Jetzt wollte er alles über ihre Vergangenheit erfahren, alles darüber, was sie gerne mochte und was nicht. Er wollte alles wissen, was sie zu Brenna gemacht hatte, jene Frau, die er mit jeder Sekunde faszinierender fand. Stark ist, wer Mitgefühl hat, hatte sie gesagt. Ein absurder Gedanke, bei dem er fast verächtlich geschnaubt hätte. Aber er konnte nicht. Warum, dass wusste er nicht.
"Wir fangen mit was Einfachem an", sagte er. "Was ist deine Lieblingsfarbe?"
Sie guckte verstohlen zur Tür, als würde sie überlegen, was sie tun sollte. Bleiben und reden oder weglaufen? "Blau", antwortete sie schliesslich.
Wenn sie seine Frau wäre, würde er ihr alle Saphire schenken, die er besass. "Hast du Familie?" Eine Familie, die sie vermisste? Zu der sie zurückwollte?

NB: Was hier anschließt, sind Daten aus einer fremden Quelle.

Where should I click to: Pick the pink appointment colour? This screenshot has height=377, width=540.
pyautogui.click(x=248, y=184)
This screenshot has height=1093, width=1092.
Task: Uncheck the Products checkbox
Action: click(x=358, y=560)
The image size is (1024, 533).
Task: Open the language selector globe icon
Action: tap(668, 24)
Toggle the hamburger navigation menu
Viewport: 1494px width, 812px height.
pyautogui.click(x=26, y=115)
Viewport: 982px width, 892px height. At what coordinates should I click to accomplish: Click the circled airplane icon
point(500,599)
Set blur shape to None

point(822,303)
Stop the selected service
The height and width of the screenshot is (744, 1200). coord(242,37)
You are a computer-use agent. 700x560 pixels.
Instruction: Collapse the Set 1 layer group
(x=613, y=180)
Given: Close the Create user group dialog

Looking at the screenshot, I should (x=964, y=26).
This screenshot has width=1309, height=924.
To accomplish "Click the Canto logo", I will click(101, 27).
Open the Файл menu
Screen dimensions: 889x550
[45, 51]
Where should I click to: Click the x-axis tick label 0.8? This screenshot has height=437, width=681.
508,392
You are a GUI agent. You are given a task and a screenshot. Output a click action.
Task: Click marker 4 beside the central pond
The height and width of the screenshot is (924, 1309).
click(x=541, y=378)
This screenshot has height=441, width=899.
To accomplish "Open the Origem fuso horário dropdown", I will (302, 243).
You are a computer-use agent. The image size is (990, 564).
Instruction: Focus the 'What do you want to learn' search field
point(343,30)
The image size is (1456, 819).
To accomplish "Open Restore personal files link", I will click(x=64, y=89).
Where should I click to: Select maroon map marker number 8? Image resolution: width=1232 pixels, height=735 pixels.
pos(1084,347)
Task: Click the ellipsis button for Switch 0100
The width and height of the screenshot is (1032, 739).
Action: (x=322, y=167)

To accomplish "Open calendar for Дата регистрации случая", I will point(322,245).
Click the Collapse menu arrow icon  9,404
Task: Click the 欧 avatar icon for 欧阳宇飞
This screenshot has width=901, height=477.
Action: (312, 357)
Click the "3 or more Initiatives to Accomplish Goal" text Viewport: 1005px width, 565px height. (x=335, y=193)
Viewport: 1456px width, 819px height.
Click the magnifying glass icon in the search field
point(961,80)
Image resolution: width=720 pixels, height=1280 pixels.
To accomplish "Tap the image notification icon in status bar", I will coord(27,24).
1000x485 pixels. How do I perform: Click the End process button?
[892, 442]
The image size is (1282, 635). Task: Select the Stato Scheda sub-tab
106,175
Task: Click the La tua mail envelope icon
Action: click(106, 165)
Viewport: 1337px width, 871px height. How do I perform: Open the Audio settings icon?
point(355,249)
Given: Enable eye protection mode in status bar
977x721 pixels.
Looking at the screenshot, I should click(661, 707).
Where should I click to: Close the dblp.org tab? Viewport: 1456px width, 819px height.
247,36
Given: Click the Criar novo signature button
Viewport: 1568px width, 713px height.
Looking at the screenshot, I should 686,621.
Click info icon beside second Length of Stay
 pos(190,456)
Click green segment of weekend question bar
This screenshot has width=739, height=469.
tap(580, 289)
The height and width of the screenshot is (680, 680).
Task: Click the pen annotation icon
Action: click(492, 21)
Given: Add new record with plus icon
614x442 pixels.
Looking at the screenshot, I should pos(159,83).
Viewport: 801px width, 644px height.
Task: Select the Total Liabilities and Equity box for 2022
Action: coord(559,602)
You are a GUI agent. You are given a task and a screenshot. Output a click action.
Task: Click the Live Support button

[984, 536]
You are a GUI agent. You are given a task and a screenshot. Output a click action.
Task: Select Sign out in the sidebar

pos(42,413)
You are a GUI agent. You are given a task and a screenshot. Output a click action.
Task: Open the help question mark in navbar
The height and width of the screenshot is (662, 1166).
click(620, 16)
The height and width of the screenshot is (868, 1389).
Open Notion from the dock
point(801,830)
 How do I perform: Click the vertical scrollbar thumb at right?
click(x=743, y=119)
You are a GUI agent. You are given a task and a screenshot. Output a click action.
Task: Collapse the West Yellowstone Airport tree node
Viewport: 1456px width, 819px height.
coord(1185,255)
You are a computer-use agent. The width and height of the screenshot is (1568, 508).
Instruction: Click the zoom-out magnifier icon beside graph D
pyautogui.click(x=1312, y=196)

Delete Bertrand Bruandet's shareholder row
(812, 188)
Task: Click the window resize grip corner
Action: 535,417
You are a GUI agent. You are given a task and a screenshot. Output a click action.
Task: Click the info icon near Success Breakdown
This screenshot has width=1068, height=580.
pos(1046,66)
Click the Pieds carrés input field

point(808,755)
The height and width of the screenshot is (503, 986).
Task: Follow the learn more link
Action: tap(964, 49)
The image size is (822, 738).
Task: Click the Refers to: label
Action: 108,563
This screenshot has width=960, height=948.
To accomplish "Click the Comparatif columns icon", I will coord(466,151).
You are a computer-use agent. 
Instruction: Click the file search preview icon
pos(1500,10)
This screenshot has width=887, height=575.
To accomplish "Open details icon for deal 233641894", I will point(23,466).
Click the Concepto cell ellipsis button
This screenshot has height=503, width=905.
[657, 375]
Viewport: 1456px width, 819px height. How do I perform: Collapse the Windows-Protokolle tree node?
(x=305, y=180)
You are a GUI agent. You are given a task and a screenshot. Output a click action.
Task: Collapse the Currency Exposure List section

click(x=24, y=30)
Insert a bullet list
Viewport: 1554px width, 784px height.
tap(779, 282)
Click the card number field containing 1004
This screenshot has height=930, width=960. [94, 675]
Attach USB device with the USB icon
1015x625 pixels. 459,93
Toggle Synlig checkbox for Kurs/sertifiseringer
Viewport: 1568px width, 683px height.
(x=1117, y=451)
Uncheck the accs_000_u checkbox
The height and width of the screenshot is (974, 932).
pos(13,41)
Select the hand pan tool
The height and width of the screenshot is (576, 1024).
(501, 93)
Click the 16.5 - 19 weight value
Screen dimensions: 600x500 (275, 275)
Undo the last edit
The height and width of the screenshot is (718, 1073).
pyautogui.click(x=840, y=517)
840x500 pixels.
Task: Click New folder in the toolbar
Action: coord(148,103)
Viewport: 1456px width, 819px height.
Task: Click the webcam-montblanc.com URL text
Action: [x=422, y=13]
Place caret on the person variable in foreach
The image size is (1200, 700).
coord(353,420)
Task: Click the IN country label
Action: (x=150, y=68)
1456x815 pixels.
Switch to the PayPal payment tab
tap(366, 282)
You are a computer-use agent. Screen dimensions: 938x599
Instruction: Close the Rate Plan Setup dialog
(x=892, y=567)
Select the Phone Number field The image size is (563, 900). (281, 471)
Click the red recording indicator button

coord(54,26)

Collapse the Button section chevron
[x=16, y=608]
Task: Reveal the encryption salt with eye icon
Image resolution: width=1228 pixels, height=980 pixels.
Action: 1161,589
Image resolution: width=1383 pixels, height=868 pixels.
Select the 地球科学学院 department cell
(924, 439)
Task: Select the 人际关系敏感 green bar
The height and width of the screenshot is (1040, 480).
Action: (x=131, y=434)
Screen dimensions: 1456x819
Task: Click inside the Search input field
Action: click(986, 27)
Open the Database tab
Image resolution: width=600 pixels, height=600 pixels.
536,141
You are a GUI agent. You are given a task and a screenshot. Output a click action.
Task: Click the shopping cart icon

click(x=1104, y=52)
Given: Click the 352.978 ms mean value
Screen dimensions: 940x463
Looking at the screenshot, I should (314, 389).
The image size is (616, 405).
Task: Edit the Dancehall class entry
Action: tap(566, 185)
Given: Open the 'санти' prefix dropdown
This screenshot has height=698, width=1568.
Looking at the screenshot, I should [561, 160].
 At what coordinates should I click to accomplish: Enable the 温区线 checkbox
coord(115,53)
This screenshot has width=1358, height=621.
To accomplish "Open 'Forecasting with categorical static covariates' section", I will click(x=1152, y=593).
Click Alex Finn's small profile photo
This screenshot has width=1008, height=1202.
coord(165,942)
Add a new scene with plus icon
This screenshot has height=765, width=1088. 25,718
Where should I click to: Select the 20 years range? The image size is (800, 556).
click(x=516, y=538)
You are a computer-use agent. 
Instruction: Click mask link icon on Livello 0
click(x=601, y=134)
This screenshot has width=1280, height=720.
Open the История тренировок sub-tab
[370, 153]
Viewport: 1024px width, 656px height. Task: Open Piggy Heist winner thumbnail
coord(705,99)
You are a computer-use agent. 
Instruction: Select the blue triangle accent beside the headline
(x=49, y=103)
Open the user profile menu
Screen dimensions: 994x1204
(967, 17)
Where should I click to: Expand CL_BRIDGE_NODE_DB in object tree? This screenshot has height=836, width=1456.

Sie schüttelte den Kopf. "Tot."
Er wusste dass er darüber nicht erleichtert sein sollte, aber er war es trotzdem. "Wie sind sie gestorben?"
"Autounfall."
Auto? Die Vorstellung einer Waffe namens 'Auto', die eine ganze Familie auf einmal töten konnte, faszinierte ihn. Aber Brenna besser kennenzulernen interessierte ihn mehr. "Das tut mir sehr leid, Kleines."
Sie winkte ab. Ihre Hand zitterte, wie Joachim auffiel. "Lange her."
Am liebsten hätte er sie an sich gezogen und die Traurigkeit aus ihrem Gesicht weggeküsst, aber er beherrschte sich.
"Gefällt dir diese neue Welt? Atlantis?"
Sie schaute weg und starrte auf die Wand hinter ihm. Dann schüttelte sie den Kopf.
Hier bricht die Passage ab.